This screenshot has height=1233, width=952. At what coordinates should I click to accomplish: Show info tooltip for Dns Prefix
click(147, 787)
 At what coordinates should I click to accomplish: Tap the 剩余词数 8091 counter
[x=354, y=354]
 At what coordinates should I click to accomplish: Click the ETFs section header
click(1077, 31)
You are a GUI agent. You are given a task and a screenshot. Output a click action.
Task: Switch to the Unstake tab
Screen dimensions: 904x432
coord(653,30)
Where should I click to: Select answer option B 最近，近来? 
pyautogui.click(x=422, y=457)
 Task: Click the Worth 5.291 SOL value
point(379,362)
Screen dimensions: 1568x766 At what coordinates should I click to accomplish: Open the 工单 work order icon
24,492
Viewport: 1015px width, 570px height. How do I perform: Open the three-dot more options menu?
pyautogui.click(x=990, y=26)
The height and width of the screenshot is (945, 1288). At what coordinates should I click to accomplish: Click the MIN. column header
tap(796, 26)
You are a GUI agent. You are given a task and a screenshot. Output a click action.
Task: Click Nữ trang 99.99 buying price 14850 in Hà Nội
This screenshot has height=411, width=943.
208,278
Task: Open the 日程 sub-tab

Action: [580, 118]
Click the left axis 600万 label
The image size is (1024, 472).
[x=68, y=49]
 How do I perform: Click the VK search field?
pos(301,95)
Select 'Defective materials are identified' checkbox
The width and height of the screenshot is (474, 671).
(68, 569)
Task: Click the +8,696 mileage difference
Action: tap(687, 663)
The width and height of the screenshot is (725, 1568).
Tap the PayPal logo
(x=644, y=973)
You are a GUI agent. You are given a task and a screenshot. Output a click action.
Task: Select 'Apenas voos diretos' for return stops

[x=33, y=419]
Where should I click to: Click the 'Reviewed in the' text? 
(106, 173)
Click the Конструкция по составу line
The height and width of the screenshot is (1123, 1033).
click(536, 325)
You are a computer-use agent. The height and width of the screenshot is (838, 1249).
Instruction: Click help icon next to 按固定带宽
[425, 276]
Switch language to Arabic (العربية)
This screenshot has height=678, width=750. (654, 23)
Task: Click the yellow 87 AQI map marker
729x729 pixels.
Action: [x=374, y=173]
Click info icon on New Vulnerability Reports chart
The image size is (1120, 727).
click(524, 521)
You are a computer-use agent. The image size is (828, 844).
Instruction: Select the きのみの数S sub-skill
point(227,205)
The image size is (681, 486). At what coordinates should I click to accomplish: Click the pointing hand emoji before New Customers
::::
## Task objective
From the first line to the last, retype the data exactly.

## Solution below
This screenshot has height=1233, width=952. At what coordinates should I click to accomplish: Show info tooltip for Dns Prefix
click(147, 787)
 At what coordinates should I click to accomplish: Tap the 剩余词数 8091 counter
[x=354, y=354]
 At what coordinates should I click to accomplish: Click the ETFs section header
click(1077, 31)
You are a GUI agent. You are given a task and a screenshot. Output a click action.
Task: Switch to the Unstake tab
Screen dimensions: 904x432
coord(653,30)
Where should I click to: Select answer option B 最近，近来? 
pyautogui.click(x=422, y=457)
 Task: Click the Worth 5.291 SOL value
point(379,362)
Screen dimensions: 1568x766 At what coordinates should I click to accomplish: Open the 工单 work order icon
24,492
Viewport: 1015px width, 570px height. How do I perform: Open the three-dot more options menu?
pyautogui.click(x=990, y=26)
The height and width of the screenshot is (945, 1288). At what coordinates should I click to accomplish: Click the MIN. column header
tap(796, 26)
You are a GUI agent. You are given a task and a screenshot. Output a click action.
Task: Click Nữ trang 99.99 buying price 14850 in Hà Nội
This screenshot has height=411, width=943.
208,278
Task: Open the 日程 sub-tab

Action: [580, 118]
Click the left axis 600万 label
The image size is (1024, 472).
[x=68, y=49]
 How do I perform: Click the VK search field?
pos(301,95)
Select 'Defective materials are identified' checkbox
The width and height of the screenshot is (474, 671).
(68, 569)
Task: Click the +8,696 mileage difference
Action: tap(687, 663)
The width and height of the screenshot is (725, 1568).
Tap the PayPal logo
(x=644, y=973)
You are a GUI agent. You are given a task and a screenshot. Output a click action.
Task: Select 'Apenas voos diretos' for return stops

[x=33, y=419]
Where should I click to: Click the 'Reviewed in the' text? 
(106, 173)
Click the Конструкция по составу line
The height and width of the screenshot is (1123, 1033).
click(536, 325)
You are a computer-use agent. The height and width of the screenshot is (838, 1249).
Instruction: Click help icon next to 按固定带宽
[425, 276]
Switch language to Arabic (العربية)
This screenshot has height=678, width=750. (654, 23)
Task: Click the yellow 87 AQI map marker
729x729 pixels.
Action: [x=374, y=173]
Click info icon on New Vulnerability Reports chart
The image size is (1120, 727).
click(524, 521)
You are a computer-use agent. The image size is (828, 844).
Instruction: Select the きのみの数S sub-skill
point(227,205)
The image size is (681, 486). At what coordinates should I click to accomplish: Click the pointing hand emoji before New Customers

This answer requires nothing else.